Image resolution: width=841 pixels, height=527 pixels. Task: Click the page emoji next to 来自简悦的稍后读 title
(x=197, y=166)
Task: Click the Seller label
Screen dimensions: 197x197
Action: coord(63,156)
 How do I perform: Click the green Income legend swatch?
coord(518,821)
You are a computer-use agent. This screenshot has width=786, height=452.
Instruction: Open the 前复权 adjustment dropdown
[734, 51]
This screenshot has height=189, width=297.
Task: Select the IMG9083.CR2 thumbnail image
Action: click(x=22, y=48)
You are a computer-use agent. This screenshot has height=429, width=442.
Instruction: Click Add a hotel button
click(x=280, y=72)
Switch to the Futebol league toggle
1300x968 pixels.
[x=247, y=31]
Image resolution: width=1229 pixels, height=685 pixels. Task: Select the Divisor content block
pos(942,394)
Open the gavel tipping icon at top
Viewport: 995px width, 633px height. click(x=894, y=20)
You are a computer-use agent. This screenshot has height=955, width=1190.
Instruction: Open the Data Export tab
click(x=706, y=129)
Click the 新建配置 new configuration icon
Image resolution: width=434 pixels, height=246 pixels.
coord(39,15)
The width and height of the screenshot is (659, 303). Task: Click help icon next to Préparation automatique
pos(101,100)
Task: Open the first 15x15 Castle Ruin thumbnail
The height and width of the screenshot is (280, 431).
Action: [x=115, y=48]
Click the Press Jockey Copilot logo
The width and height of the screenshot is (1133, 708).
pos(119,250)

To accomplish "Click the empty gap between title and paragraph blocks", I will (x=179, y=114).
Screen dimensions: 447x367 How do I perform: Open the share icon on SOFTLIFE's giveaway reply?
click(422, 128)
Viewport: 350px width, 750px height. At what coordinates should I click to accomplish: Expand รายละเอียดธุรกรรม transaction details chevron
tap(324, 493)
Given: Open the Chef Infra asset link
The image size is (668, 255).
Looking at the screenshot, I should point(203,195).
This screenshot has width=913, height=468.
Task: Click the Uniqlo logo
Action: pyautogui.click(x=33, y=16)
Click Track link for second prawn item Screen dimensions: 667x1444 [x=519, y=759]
++++++++++++++++++++
▶ **What you should do**: Can you turn the listing above into a Markdown table with the columns Number and Text, numbering each row and leaving out blank lines?

▶ **Task answer**:
| Number | Text |
|---|---|
| 1 | Image resolution: width=841 pixels, height=527 pixels. Task: Click the page emoji next to 来自简悦的稍后读 title |
| 2 | (x=197, y=166) |
| 3 | Task: Click the Seller label |
| 4 | Screen dimensions: 197x197 |
| 5 | Action: coord(63,156) |
| 6 |  How do I perform: Click the green Income legend swatch? |
| 7 | coord(518,821) |
| 8 | You are a computer-use agent. This screenshot has width=786, height=452. |
| 9 | Instruction: Open the 前复权 adjustment dropdown |
| 10 | [734, 51] |
| 11 | This screenshot has height=189, width=297. |
| 12 | Task: Select the IMG9083.CR2 thumbnail image |
| 13 | Action: click(x=22, y=48) |
| 14 | You are a computer-use agent. This screenshot has height=429, width=442. |
| 15 | Instruction: Click Add a hotel button |
| 16 | click(x=280, y=72) |
| 17 | Switch to the Futebol league toggle |
| 18 | 1300x968 pixels. |
| 19 | [x=247, y=31] |
| 20 | Image resolution: width=1229 pixels, height=685 pixels. Task: Select the Divisor content block |
| 21 | pos(942,394) |
| 22 | Open the gavel tipping icon at top |
| 23 | Viewport: 995px width, 633px height. click(x=894, y=20) |
| 24 | You are a computer-use agent. This screenshot has height=955, width=1190. |
| 25 | Instruction: Open the Data Export tab |
| 26 | click(x=706, y=129) |
| 27 | Click the 新建配置 new configuration icon |
| 28 | Image resolution: width=434 pixels, height=246 pixels. |
| 29 | coord(39,15) |
| 30 | The width and height of the screenshot is (659, 303). Task: Click help icon next to Préparation automatique |
| 31 | pos(101,100) |
| 32 | Task: Open the first 15x15 Castle Ruin thumbnail |
| 33 | The height and width of the screenshot is (280, 431). |
| 34 | Action: [x=115, y=48] |
| 35 | Click the Press Jockey Copilot logo |
| 36 | The width and height of the screenshot is (1133, 708). |
| 37 | pos(119,250) |
| 38 | To accomplish "Click the empty gap between title and paragraph blocks", I will (x=179, y=114). |
| 39 | Screen dimensions: 447x367 How do I perform: Open the share icon on SOFTLIFE's giveaway reply? |
| 40 | click(422, 128) |
| 41 | Viewport: 350px width, 750px height. At what coordinates should I click to accomplish: Expand รายละเอียดธุรกรรม transaction details chevron |
| 42 | tap(324, 493) |
| 43 | Given: Open the Chef Infra asset link |
| 44 | The image size is (668, 255). |
| 45 | Looking at the screenshot, I should point(203,195). |
| 46 | This screenshot has width=913, height=468. |
| 47 | Task: Click the Uniqlo logo |
| 48 | Action: pyautogui.click(x=33, y=16) |
| 49 | Click Track link for second prawn item Screen dimensions: 667x1444 [x=519, y=759] |